Last year, we worked really hard and there were many sacrifices. Thanks!

We had great efforts, but not great results. This is disappointing and it is unacceptable.

The result is that there will be no bonus this year. I know this is a big deal for you and your teams. We're going to fix that so that our efforts translate into great results and success for our teams.

But we still have great people who made great efforts. It's important to recognize your hard work, though our results fell short. Limited discretionary awards will be available to all but the most senior people.
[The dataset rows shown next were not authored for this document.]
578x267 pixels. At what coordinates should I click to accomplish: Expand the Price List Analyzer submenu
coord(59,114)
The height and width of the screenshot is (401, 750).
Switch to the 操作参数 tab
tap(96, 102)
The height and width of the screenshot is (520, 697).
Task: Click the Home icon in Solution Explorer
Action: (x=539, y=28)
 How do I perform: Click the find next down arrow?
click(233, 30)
We can't cover everyone, but it will be a tool you can use.

And we are also budgeting for above-market raises this year.
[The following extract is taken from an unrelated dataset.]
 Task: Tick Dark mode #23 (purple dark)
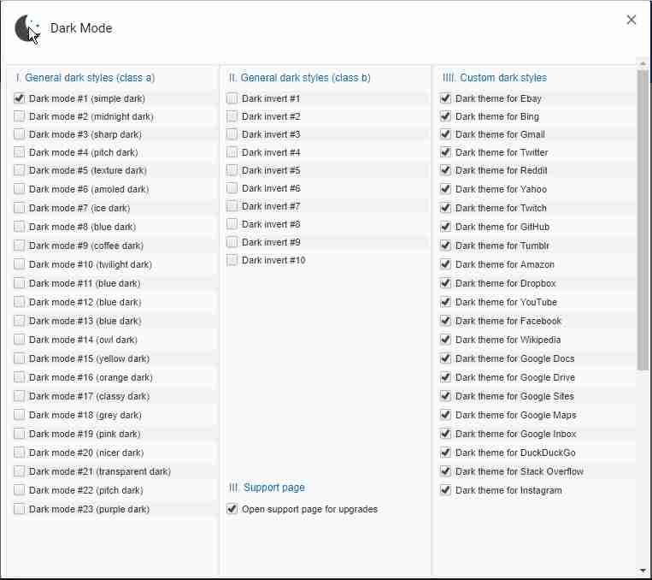point(19,509)
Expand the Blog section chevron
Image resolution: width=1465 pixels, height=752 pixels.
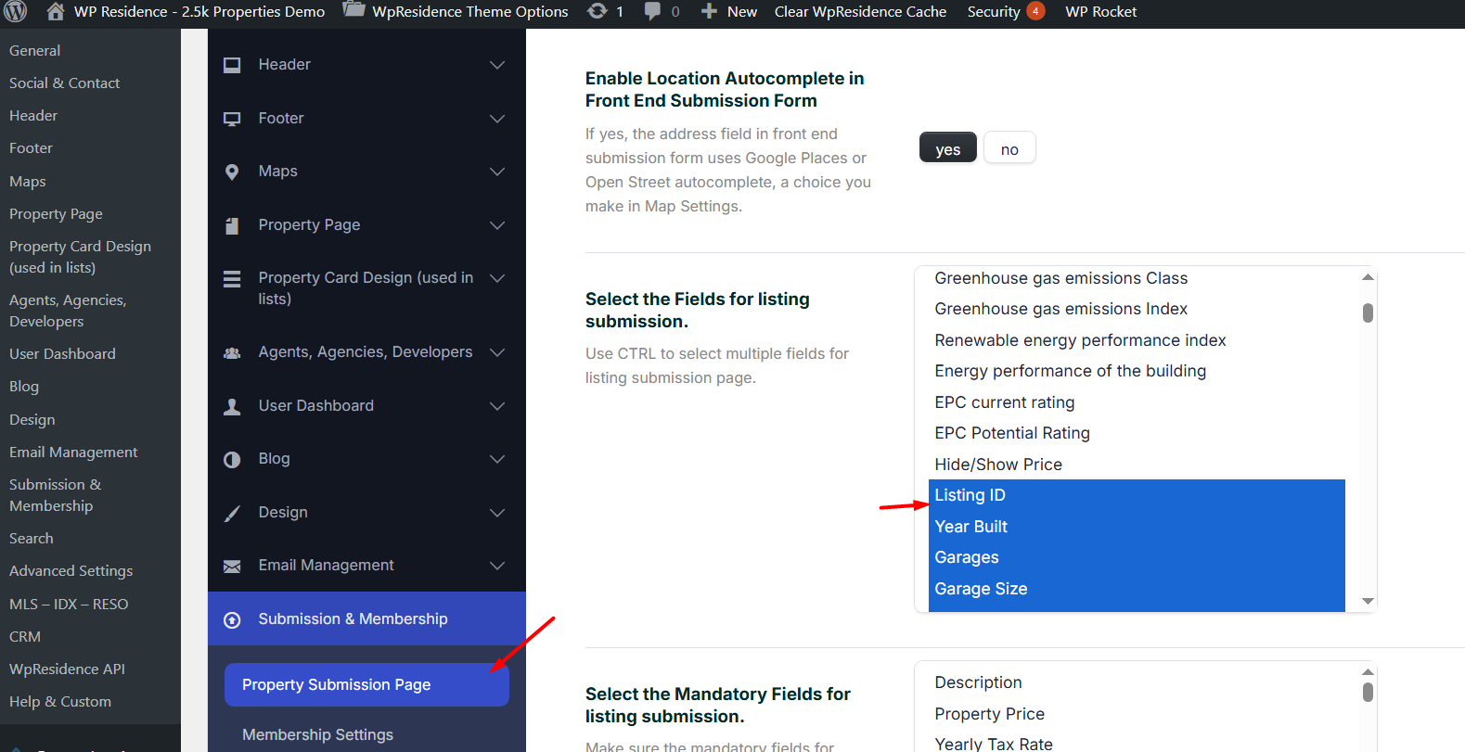pyautogui.click(x=497, y=459)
For stock awards, we will shorten the vesting period from five to three years for future grants and move to restricted stock units.
And we're going to set the annual bonus plan against realistic targets.
We have a tough couple of quarters ahead. We didn't get here overnight and we won't fix things overnight either.
OPEX (operating expense) grew too fast. We need to grow into what we have, hold cost and eliminate marginal activities. If you have some, please stop them now and if you're not sure, bring them forward. We must focus and wring out savings.
Long-term, we will be the technology leader known for strong operating performance, a great experience for our customers and a great place to work!

We will have clear priorities and a focused strategy. ............

When I started in 1984, it was just me. But now we are blessed to have an awesome team, many great assets and $11 billion or so. It won't be easy, we'll have to make some tough decisions and we won't be shy about those. Our focus will be on building Dell into the company we all know it can be for our customers, our people and our shareholders.
To summarize, we will differentiate with CE (customer experience); deliver value, but go beyond this with our unique understanding of customers; move to Solutions and Services; use database marketing and targeting for smaller customers; leverage our unique supply chain; regain our cost position; and build some new sources of sustainable profit including using intellectual property to differentiate.

It's all part of Dell 2.0.

We will unify our leadership structure, from well more than 20 direct reports to 12. I'll be decisive, but also push many decisions to our leaders. We will speed decision-making and make decisions closer to our customers and have clear responsibility and accountability.
I ask you to commit with me to the future of Dell. Show confidence with your teams and our customers. We will fix this business and take it to new heights!